**** MATERIAL TO PROCESS ****

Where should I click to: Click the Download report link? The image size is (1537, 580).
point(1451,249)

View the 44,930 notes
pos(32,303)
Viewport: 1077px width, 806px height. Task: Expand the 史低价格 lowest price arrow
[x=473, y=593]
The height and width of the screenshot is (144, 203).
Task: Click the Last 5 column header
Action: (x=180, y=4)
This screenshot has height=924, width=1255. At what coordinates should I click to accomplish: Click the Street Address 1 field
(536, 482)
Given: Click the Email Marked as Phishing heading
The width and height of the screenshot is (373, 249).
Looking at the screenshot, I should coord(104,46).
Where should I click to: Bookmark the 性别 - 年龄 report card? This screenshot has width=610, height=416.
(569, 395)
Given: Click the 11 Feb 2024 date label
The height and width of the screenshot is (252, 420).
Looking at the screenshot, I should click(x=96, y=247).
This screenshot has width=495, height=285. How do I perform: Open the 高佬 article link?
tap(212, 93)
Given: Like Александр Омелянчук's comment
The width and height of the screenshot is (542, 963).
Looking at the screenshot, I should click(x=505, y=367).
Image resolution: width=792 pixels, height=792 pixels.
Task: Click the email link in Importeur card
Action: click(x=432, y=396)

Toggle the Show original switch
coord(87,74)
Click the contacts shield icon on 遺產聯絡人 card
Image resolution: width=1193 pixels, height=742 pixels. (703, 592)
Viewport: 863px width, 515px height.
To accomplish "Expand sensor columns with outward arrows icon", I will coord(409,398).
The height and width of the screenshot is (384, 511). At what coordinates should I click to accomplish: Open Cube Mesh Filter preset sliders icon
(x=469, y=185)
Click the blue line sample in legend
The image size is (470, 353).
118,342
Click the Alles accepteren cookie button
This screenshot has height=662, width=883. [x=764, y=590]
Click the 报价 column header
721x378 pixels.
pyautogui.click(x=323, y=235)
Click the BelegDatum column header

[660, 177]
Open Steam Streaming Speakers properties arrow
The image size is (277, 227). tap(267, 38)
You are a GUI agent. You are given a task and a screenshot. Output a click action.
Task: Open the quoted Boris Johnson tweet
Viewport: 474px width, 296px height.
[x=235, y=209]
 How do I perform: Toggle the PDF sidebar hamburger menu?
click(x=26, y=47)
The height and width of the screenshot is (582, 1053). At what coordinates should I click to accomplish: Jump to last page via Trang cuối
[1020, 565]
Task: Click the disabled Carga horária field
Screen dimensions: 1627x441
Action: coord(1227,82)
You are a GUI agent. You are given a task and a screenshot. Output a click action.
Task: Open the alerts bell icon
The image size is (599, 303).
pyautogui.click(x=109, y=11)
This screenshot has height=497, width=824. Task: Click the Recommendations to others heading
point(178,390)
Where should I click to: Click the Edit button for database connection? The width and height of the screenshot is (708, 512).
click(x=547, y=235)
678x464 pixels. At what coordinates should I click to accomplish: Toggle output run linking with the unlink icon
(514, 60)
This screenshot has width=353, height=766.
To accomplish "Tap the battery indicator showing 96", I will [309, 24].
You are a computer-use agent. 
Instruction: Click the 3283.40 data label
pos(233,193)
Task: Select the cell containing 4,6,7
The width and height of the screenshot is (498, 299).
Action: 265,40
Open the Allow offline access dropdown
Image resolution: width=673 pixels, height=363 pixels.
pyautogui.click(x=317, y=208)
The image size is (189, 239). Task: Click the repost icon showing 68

****

> [EXERCISE GOAL]:
Each line from the one containing "The image size is (470, 353)." to the last line above must be returned exactly, and no line outside that range.

> [SOLUTION TO THE EXERCISE]:
The image size is (470, 353).
118,342
Click the Alles accepteren cookie button
This screenshot has height=662, width=883. [x=764, y=590]
Click the 报价 column header
721x378 pixels.
pyautogui.click(x=323, y=235)
Click the BelegDatum column header

[660, 177]
Open Steam Streaming Speakers properties arrow
The image size is (277, 227). tap(267, 38)
You are a GUI agent. You are given a task and a screenshot. Output a click action.
Task: Open the quoted Boris Johnson tweet
Viewport: 474px width, 296px height.
[x=235, y=209]
 How do I perform: Toggle the PDF sidebar hamburger menu?
click(x=26, y=47)
The height and width of the screenshot is (582, 1053). At what coordinates should I click to accomplish: Jump to last page via Trang cuối
[1020, 565]
Task: Click the disabled Carga horária field
Screen dimensions: 1627x441
Action: coord(1227,82)
You are a GUI agent. You are given a task and a screenshot. Output a click action.
Task: Open the alerts bell icon
The image size is (599, 303).
pyautogui.click(x=109, y=11)
This screenshot has height=497, width=824. Task: Click the Recommendations to others heading
point(178,390)
Where should I click to: Click the Edit button for database connection? The width and height of the screenshot is (708, 512).
click(x=547, y=235)
678x464 pixels. At what coordinates should I click to accomplish: Toggle output run linking with the unlink icon
(514, 60)
This screenshot has width=353, height=766.
To accomplish "Tap the battery indicator showing 96", I will [309, 24].
You are a computer-use agent. 
Instruction: Click the 3283.40 data label
pos(233,193)
Task: Select the cell containing 4,6,7
The width and height of the screenshot is (498, 299).
Action: 265,40
Open the Allow offline access dropdown
Image resolution: width=673 pixels, height=363 pixels.
pyautogui.click(x=317, y=208)
The image size is (189, 239). Task: Click the repost icon showing 68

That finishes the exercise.